Alla luce dei fatti non contestati e della documentazione prodotta, precisate le conclusioni, la causa veniva riservata in decisione.
La domanda attorea è in parte fondata e va pertanto accolta per quanto di ragione.
Invero dalla corrispondenza intercorsa tra le parti risultano tempestivamente contestati gli inadempimenti di parte convenuta relativamente la mancata restituzione da parte della di Controparte_1 CP_1 di n. 349 ricevute di ritorno e la mancata consegna di n. 21 tra
[...] raccomandate e posta prioritaria. Ai sensi dell'art.
4.1 lett. x dell'accordo commerciale sottoscritto tra la parti, venivano previste penali a titolo di liquidazione preventiva del danno da inadempimento e/o ritardo, così determinate: in caso di mancata consegna della corrispondenza nei tempi previsti nell'allegato B, una somma da euro 50,00 ad euro 500,00; in caso di mancata riconsegna delle ricevute di ritorno e degli esiti negativi nei tempi di cui all'allegato B, una somma da euro 5.00 ad euro 50,00. Orbene non si giustifica l'applicazione delle penali nell'importo massimo come richiesto dall'attrice, apparendo congruo e più proporzionata l'applicazione degli importi medi di euro 250,00 per la mancata consegna della corrispondenza in n. 21 casi (euro 5.250,00) e di euro 25,00 per la mancata o ritardata riconsegna delle ricevute di ritorno in n. 349 casi (euro
8.725,00), per cui le penali ammontano a complessivi euro 13.975,00.

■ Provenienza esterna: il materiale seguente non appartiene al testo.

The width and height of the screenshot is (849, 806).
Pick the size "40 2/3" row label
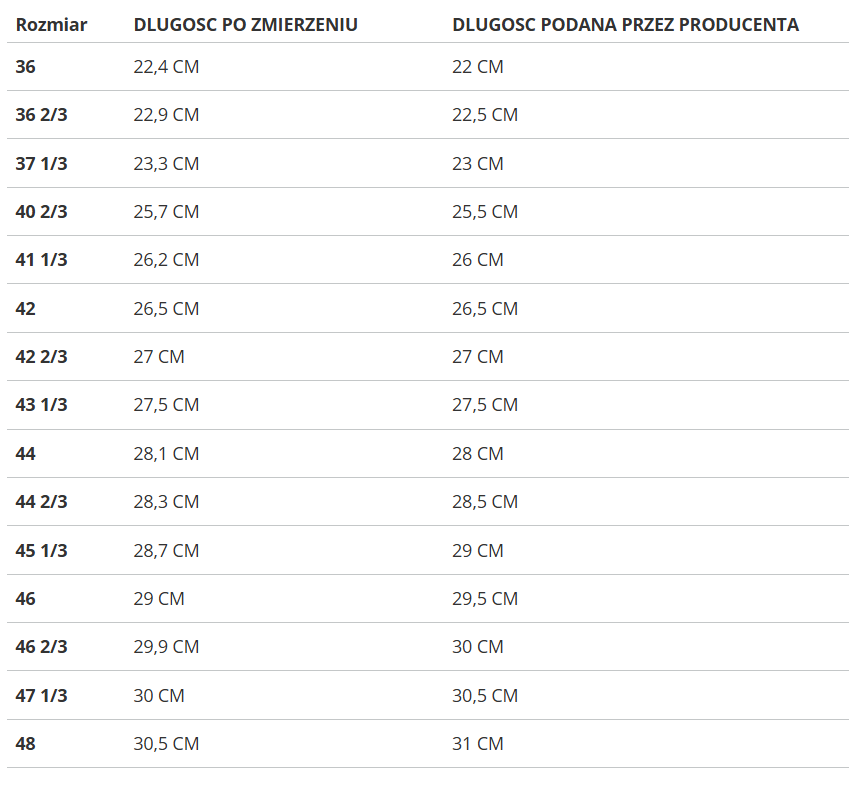pyautogui.click(x=42, y=212)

A tale somma dovuto all'attrice a titolo di penale, vanno sottratti per compensazione euro 3.955,61 a titolo di pagamento delle fatture rimaste insolute n. 1046/2014 del 30/11/2014 di €.1.402,13 - n. 1171/2014 del 31/12/2014 di €.1.141,49 - n. 69/2015 del 31/01/2015 di €.507,73 e proforma per il mese di febbraio per € 904,26.

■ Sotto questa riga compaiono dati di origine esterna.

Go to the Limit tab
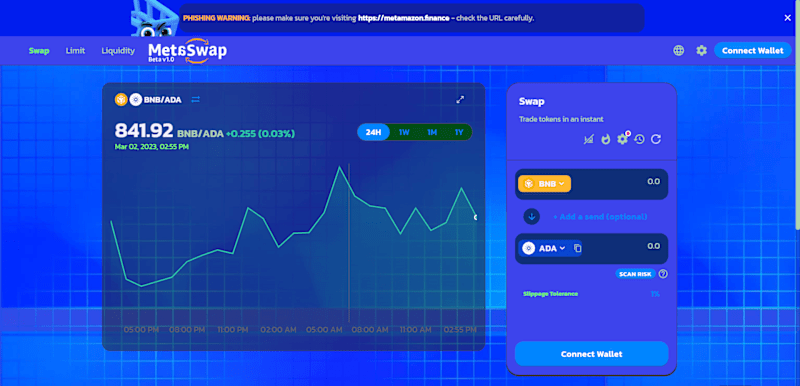Viewport: 800px width, 386px height. (x=76, y=50)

Ne deriva che la convenuta va condannata al pagamento all'attrice della somma di euro 10.019,39 oltre interessi legali moratori ex art. 1284 comma 4
c.c. dalla data della domanda giudiziale al soddisfo.

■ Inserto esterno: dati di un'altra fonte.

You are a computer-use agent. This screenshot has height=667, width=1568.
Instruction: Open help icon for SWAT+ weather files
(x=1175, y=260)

Sussistono giusti motivi per compensare per la metà le spese di giudizio e porre la restante metà a carico della convenuta, con riguardo ad un valore effettivo della causa tra euro 5.201,00 ed euro 26.000,00 tariffe medie per studio, introduzione, trattazione e conclusionale.
P.Q.M.
R.G.NR. $$numero_ruolo$$/$$anno_ruolo$$ p. 5/6 definitivamente pronunciando, ogni contraria istanza, difesa, eccezione e conclusione disattesa, così provvede:
1) Accoglie in parte la domanda attorea e per l'effetto condanna la convenuta al pagamento in favore dell'attrice della somma di euro
10.019,39 oltre interessi legali moratori ex art. 1284 comma 4 c.c. dalla data della domanda giudiziale al soddisfo
2) Rigetta ogni altra domanda
3) Compensa tra le parti la metà delle spese di giudizio e condanna la convenuta al pagamento all'attrice della restante metà delle spese di giudizio e cioè di euro 2.538,50 per compensi di difesa, oltre rimborso della metà del contributo unificato e della marca da bollo, rimborso spese generali, Cpa e Iva come per legge, con distrazione in favore del difensore antistatario.